Hoffa: Federal Regulators Must Protect Workers' Health And Safety
Teamsters General President Jim Hoffa today said federal regulators should put the health and welfare of American truck drivers above the greed of the trucking industry.
Hoffa’s comment came before a hearing on the truck driver hours-of-service rule before the House Subcommittee on Regulatory Affairs, Stimulus Oversight and Government Spending.
In 2008, the Federal Motor Carrier Safety Administration (FMCSA) signed an agreement with safety advocates and the Teamsters Union to revise the rule. The rule, a “midnight regulation” made final in the waning days of the Bush administration, extended the hours truckers can drive from 10 hours to 11 hours.
According to FMCSA’s own regulatory analysis, reducing driving time to 10 hours would produce a gain of almost 40,000 jobs in the trucking industry.
“We need an hours-of-service rule that creates jobs, protects American workers and saves money and lives,” Hoffa said. “This is a no-brainer. Longer hours behind the wheel may satisfy the greed of the trucking industry, but they’re dangerous for our members and the driving public.”
Fred McLuckie, Teamsters legislative director, said the physical and mental challenges of driving a large truck are even greater now than they were five years ago.
“Our drivers are more stressed than ever because of increased traffic volume, tighter delivery times and deteriorating road conditions,” McLuckie said at a Capitol Hill news conference before the hearing. “Highway congestion requires them to make decisions about braking, accelerating, changing lanes, merging onto and getting off highways more quickly.”
McLuckie said Congress should not get involved in what has been a protracted legal battle to force the FMCSA to issue an hours-of-service rule that’s based on sound scientific data and takes into account the health of the driver.
The percentage of fatal crashes that result from driver fatigue rose 20 percent in 2005 from 2004 – the first year in which the longer hours of driving were allowed.
The Bush rule raised the number of hours truckers can drive from 10 to 11 consecutive hours each shift, and from 60 to 77 hours of driving each week. The rule cut off-duty rest and recovery time at the workweek’s end from 50 or more hours off duty to as little as 34 hours off-duty.
Background
The Federal Motor Carrier Safety Administration (FMCSA) first promulgated the 11-hour rule in 2003, increasing the number of hours truckers can drive. The Court of Appeals for the D.C. Circuit struck down the rule in 2004, but Congress reinstated it as part of the Surface Transportation Extension Act of 2004.
FMCSA issued a new Notice of Proposed Rulemaking in January 2005, proposing a rule that was little changed from the 2003 rule that had been struck down.
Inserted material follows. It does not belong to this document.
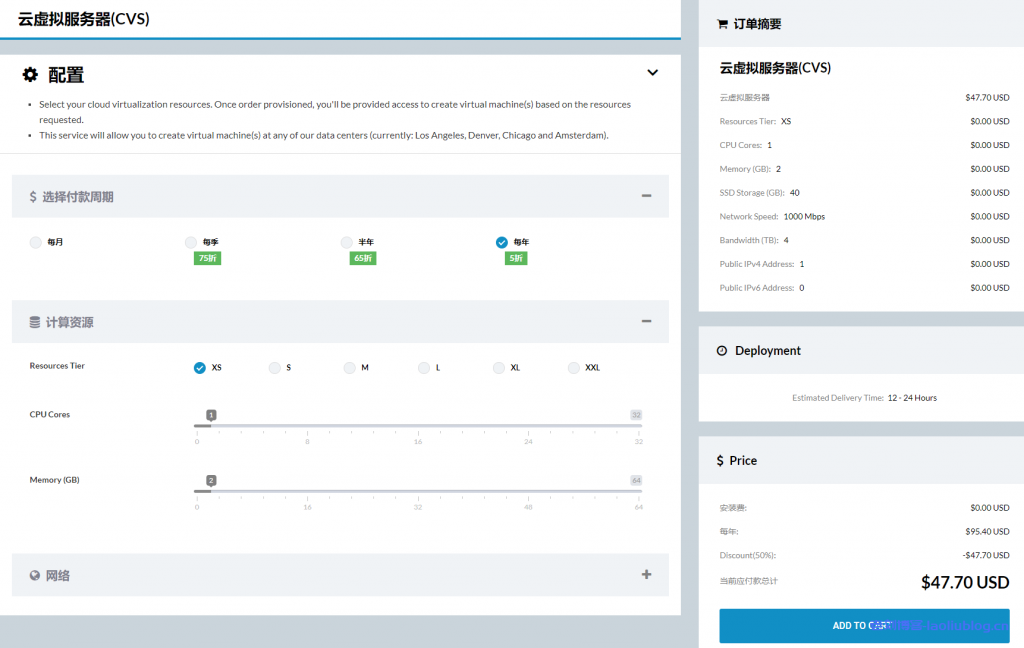1024x648 pixels.
Task: Click the 65折 discount badge under 半年
Action: (x=362, y=258)
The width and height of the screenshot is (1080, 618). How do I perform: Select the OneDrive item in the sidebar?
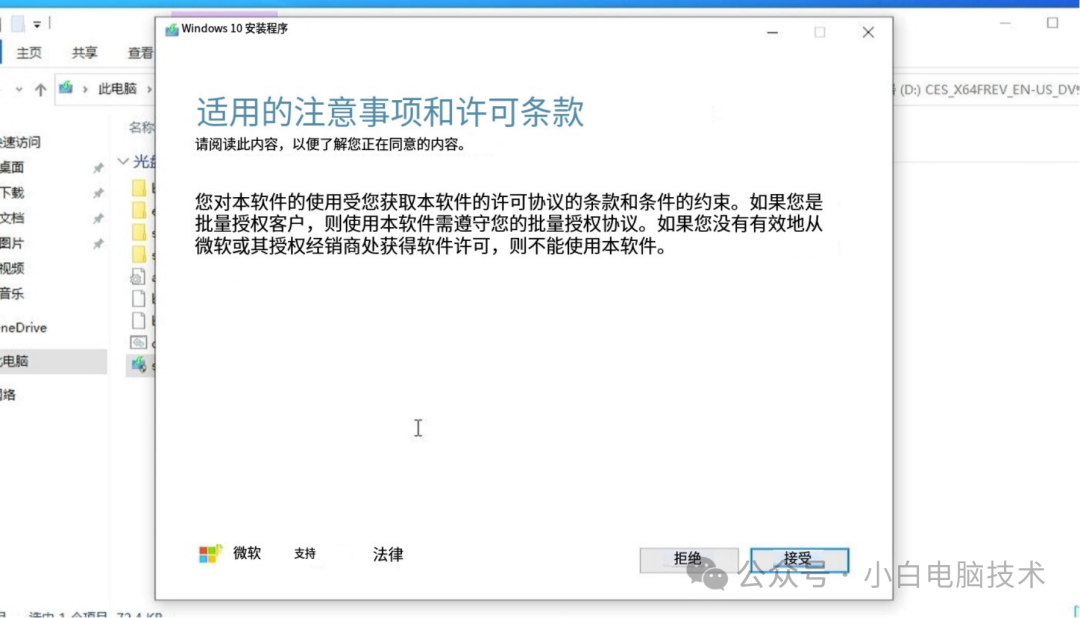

On July 24, 2007, the U.S. District Court of Appeals for the D.C. Circuit for the second time threw out the rule that increased driving time to 11 hours from 10 hours and allowed drivers to go back to work after being off duty for only 34 hours.
In the 39-page opinion, Judge Merrick Garland called the rule “arbitrary and capricious.”
The International Brotherhood of Teamsters was a party in the case, joining Public Citizen and the Owner-Operator Independent Driver’s Association.
FMCSA issued the interim final rule on Dec. 11, 2007. The court declined on Jan. 23 to enforce its order to strike the rule, and the Bush administration issued it as a final rule on Nov. 19.
The Teamsters – along with Public Citizen, Advocates for Highway and Auto Safety and the Truck Safety Coalition – challenged the rule in the U.S. Court of Appeals for the District of Columbia.